Politique

Sénégal: centaines de manifestants contre un 3e mandat du président Wade

Sénégal: centaines de manifestants contre un 3e mandat du président Wade

Sénégal: centaines de manifestants contre un 3e mandat du président Wade © AFP

Plusieurs centaines de personnes ont manifesté vendredi à Dakar pour exiger du président sénégalais Abdoulaye Wade qu’il ne se représente pas à un troisième mandat lors de la présidentielle de 2012, a constaté une journaliste de l’AFP.

Les manifestants, regroupés sur la grande place de l’Obélisque, scandaient des slogans comme « Qu’il parte, parte, parte » ou encore « Papy, l’heure du départ a sonné », en parlant du chef de l’Etat, 85 ans, au son de l’extrait d’un morceau de rap, poing levé ou en faisant le geste d’une personne qu’on chasse.

Cette manifestation s’est tenue trois mois après des émeutes qui avaient eu lieu à Dakar, le 23 juin, lors de l’examen par les députés d’un projet de loi controversé visant à faire élire en 2012 un président et un vice-président avec 25% des voix au premier tour. Une centaine de personnes avaient été blessées.
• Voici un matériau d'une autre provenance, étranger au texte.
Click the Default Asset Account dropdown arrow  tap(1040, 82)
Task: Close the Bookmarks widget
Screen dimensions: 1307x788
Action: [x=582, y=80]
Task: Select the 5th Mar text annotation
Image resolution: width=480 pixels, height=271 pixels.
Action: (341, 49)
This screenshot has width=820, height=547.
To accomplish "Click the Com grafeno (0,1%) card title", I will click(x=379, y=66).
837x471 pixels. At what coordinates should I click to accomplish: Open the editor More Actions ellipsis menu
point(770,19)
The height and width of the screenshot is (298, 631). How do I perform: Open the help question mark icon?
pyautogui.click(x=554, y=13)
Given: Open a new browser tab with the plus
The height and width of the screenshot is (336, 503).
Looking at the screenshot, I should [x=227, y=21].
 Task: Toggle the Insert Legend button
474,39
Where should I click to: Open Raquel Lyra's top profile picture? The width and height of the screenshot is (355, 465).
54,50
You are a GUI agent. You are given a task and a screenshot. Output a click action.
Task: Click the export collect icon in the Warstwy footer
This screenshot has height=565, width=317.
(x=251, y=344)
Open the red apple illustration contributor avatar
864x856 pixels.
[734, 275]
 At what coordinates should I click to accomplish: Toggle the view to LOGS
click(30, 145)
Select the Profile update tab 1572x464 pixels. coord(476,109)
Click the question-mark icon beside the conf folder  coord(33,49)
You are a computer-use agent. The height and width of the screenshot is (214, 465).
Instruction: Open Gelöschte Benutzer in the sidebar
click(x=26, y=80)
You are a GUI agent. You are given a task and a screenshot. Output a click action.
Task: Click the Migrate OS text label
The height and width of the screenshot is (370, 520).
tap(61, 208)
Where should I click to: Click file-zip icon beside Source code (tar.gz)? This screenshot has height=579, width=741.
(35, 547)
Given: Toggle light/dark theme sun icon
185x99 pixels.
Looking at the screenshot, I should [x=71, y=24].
Sous la pression intérieure et internationale, ce projet avait été retiré, et depuis a été créé un vaste rassemblement d’une soixantaine de partis politiques et d’organisations de la société civile appelé le Mouvement des forces vives du 23 juin (M23) qui avait appelé au rassemblement de vendredi.

Une des figures du M23, Alioune Tine, président de la Rencontre africaine pour la défense des droits de l’homme (Raddho) a estimé qu’au Sénégal comme dans d’autres pays africains, « le troisième mandat est dangereux ».

Il a demandé au chef de l’Etat de dire d’ici fin octobre qu’il ne se représentera pas, « sinon, il verra ce qu’il verra ».

Abdoulaye Wade a été élu une première fois en 2000 pour sept ans, puis réélu en 2007 pour cinq ans après une modification de la Constitution instituant un quinquennat renouvelable une fois. Il a annoncé en 2009 qu’il se représenterait en 2012, après avoir dit le contraire après sa réélection de 2007.

Sa candidature est au centre d’une polémique, ses opposants l’estimant anti-constitutionnelle parce que M. Wade aura effectué deux mandats successifs, ses partisans soutenant l’inverse parce qu’il n’aura pas effectué deux quinquennats successifs depuis la modification constitutionnelle.